Can you rewrite the FPGA text starting at the words "Lookup tables are" and stopping after "of fast storage.", with "Virtex chips" swapped out for "Virtex devices"?
begin TEXT
Lookup tables are backed up by carry logic that can be used to implement particular functionality directly in silicon and very efficiently. *Flip-flop registers*, one-bit memory entities, are woven into the logic fabric and thus provide fully *distributed storage*. Larger quantities of memory are available in the form of *Block RAM* (or *BRAM*). Virtex chips, for instance, include a number of BRAM blocks, each of which provides 36 kbit of fast storage.

Table 1 lists the available resources that typical candidates of the Xilinx Virtex-5 and Virtex-6 series can provide. Managing and properly balancing these resources is one of the challenges that an algorithm designer for FPGAs faces. Thereby, individual resource types are *not* independent. For instance, lookup tables and flip-flop registers are combined into so-called *slices*, and resource imbalances can only be traded *within* each slice.

Assessments in this work are based on two different generations of Xilinx Virtex FPGA chips. Model XC5VLX110T is a popular (though four-year old) development chip, used, e.g., in the Xilinx XUPV5-LX110T university research and teaching platform. We used the XUPV5 board for testing and for power consumption measurements in Section 8. XC6VLX550T is a more advanced model from the current Xilinx Virtex-6 series. Fabricated on a 40 nm process, it allows apple-to-apple comparisons with current Intel processor lines. Results in the main body of this work are based on cycle-accurate simulations of a XC6VL550T chip.

FPGAs typically operate at clock frequencies that are significantly lower than those of general-purpose CPUs ( $\approx 100$  MHz). They are still competitive because tailor-made circuits can perform more work in less cycles than software-based systems. A side effect of the low clock frequency, on the other hand, is the *low-energy consumption* of FPGAs (few Watts versus  $\approx 100$  Watts for a modern CPU).
end TEXT
begin RECORDED DATA
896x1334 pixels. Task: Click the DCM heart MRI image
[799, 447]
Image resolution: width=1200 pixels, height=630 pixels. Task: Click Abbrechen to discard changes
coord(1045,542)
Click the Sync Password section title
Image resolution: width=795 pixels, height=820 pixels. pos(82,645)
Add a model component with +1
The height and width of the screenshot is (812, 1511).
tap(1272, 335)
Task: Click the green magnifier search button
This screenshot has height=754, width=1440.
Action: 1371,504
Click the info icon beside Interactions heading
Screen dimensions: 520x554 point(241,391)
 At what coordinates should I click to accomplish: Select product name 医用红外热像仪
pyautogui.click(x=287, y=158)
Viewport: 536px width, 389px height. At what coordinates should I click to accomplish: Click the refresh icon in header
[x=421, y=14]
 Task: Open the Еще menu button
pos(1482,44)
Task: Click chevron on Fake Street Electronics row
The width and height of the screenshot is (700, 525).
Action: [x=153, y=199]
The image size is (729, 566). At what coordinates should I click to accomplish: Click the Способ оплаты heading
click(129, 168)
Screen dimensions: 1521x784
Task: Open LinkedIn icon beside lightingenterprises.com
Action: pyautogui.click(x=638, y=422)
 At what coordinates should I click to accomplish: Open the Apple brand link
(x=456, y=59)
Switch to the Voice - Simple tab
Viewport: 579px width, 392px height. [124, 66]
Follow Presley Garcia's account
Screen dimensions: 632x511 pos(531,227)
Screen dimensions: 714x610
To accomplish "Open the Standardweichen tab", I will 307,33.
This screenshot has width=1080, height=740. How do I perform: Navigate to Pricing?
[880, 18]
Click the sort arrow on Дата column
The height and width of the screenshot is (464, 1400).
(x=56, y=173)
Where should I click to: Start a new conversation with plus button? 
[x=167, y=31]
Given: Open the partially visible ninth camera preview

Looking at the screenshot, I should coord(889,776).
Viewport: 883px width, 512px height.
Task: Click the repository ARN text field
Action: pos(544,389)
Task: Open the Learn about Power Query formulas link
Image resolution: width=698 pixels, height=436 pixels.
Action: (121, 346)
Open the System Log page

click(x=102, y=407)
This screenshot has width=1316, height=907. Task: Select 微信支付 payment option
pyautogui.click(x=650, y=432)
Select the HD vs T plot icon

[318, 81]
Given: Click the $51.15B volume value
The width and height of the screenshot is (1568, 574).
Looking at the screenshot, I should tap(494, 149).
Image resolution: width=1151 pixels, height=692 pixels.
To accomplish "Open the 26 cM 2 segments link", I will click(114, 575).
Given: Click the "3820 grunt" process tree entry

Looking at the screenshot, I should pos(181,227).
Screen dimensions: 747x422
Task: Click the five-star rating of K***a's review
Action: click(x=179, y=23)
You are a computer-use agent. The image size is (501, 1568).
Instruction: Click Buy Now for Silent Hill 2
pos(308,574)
end RECORDED DATA
FULL ANSWER:
Lookup tables are backed up by carry logic that can be used to implement particular functionality directly in silicon and very efficiently. *Flip-flop registers*, one-bit memory entities, are woven into the logic fabric and thus provide fully *distributed storage*. Larger quantities of memory are available in the form of *Block RAM* (or *BRAM*). Virtex devices, for instance, include a number of BRAM blocks, each of which provides 36 kbit of fast storage.